OpenAI has launched a new initiative called Superalignment, aimed at addressing the potential challenges posed by superintelligent artificial intelligence (AI). The company envisions a future where AI systems surpass human intelligence, and it believes that aligning these systems with humanity’s best interests is crucial. OpenAI is assembling a team of top machine learning researchers and engineers to tackle this issue.
The focus of Superalignment is on mitigating the risks associated with superintelligent AI, as opposed to artificial general intelligence (AGI). OpenAI co-founders Ilya Sutskever and Jan Leike, who are leading the new team, assert that controlling a superintelligent AI is currently impossible. Existing alignment strategies like reinforcement learning from human feedback are not applicable when dealing with AI systems that surpass human capabilities.
OpenAI has made a significant commitment to this initiative, dedicating 20% of the compute resources it has secured over the next four years to the pursuit of superintelligence alignment. This commitment is considered the largest investment in alignment research to date, exceeding the total resources humanity has spent on this area thus far.
The Superalignment team aims to solve the core technical challenges of superintelligence alignment within four years. Their work will involve improving the safety of current AI models, understanding and mitigating various AI risks (such as economic disruption, bias, disinformation, and addiction), and addressing sociotechnical problems related to human-machine interaction.
One of the team’s initial goals is to build an automated alignment researcher that is at roughly human-level intelligence. This would allow them to scale their efforts and iteratively align superintelligence. To achieve this, the researchers will need to develop a scalable training method, validate the resulting model, and stress test the entire alignment pipeline. Stress testing would involve training AI systems to evaluate other AI systems, automating the search for problematic behavior, and detecting misalignments through adversarial testing.

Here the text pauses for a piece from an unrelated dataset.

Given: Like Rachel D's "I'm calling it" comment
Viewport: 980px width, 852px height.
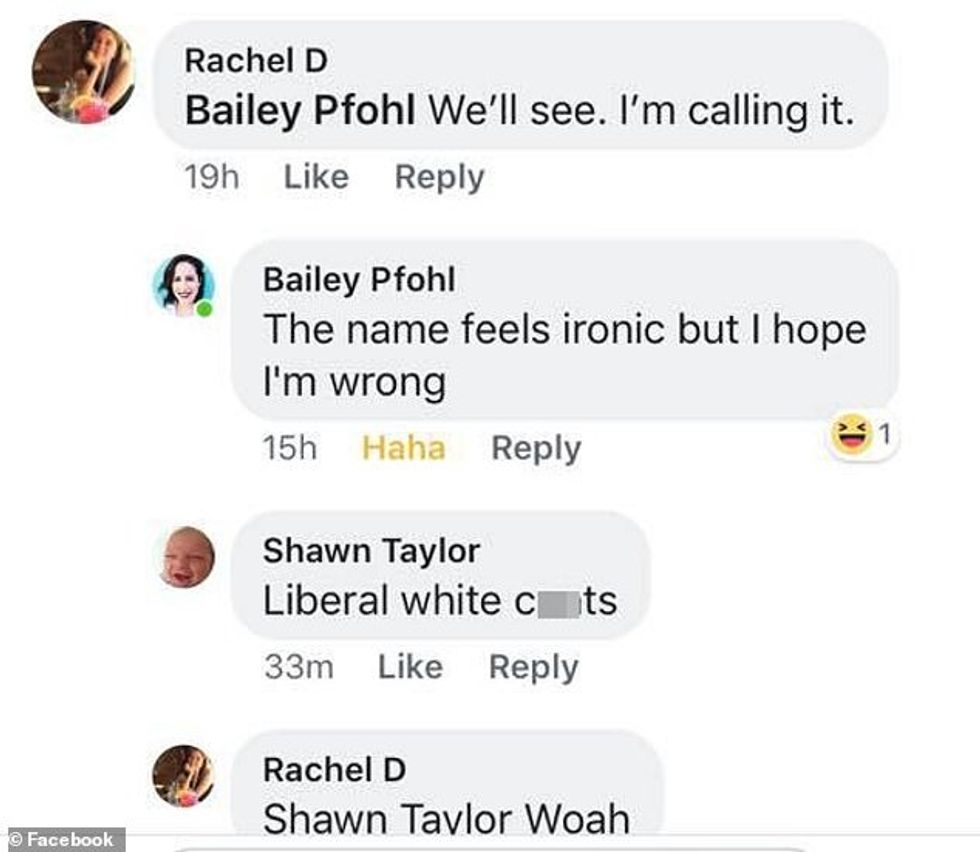Looking at the screenshot, I should click(316, 177).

Considering the concerns regarding progress in AI alignment, OpenAI is committed to monitoring and measuring progress based on empirical data. They will closely observe various aspects of their research roadmap and the development of GPT-5, a future iteration of their language model. This approach will help them assess their achievements and address any potential challenges along the way.
OpenAI’s Superalignment initiative highlights the company’s determination to ensure that superintelligent AI aligns with human intent and serves humanity’s best interests. With a dedicated team and a significant allocation of resources, OpenAI is taking proactive measures to address the complex challenges that lie ahead as AI systems continue to advance. By focusing on alignment, the company aims to promote the responsible development and deployment of AI technology, ultimately benefiting society as a whole.